Digital Content is a varied and wide-reaching sector which includes publishing, software, web development, graphic design, computer games and broadcasting. It spans the whole range of companies which use the tools and functions of interactive media to bring new digital content products and services to market. The convergence of delivery platforms and the introduction of broadband technologies mean that there are many issues on the horizon for digital content producers to consider.

The new digital value chain is fragmented and is still defining itself. Content publishers are becoming aware of new digital distribution opportunities but want to enter gradually. Internet portals and e-tailors perceive digital products as an extension of their offerings; however, they don’t have access to high-value content and need to implement the technology infrastructure. End users will continue to experiment and demand better products at lower prices.

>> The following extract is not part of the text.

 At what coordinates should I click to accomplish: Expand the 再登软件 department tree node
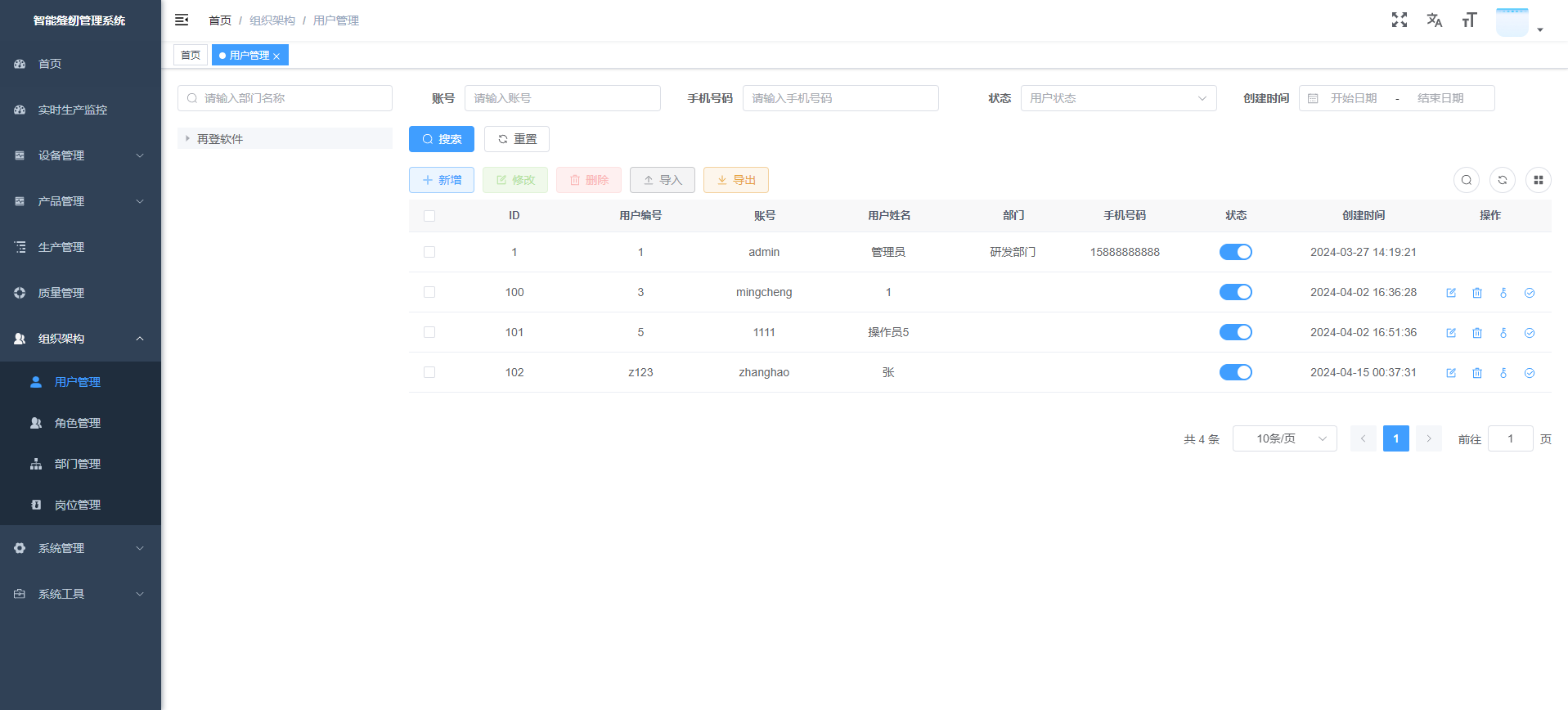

Content providers are concerned with copyright issues. The recent events in the online music industry with Napster and Freenet provide the most visible example of content providers facing copyright threats and problems to monetize the value of their products over the Internet.

An alternative value proposition to pirated content is the distribution of secured, copyrighted publications. The Internet provides an opportunity to create products which contain entertainment experience over and above the pure experience of listening to music or reading a book. As an example, music is being packaged with related content (video, lyrics, interviews, and relevant websites links). Services are tailored to the specific interests of users through the two-way flow of information that is characteristic of the Internet.

The way content providers are competing with Napster-like models is by offering new products with better user experience and reasonable prices.

New digital business models are emerging. Digital products allow content providers and distributors to create new and sophisticated models.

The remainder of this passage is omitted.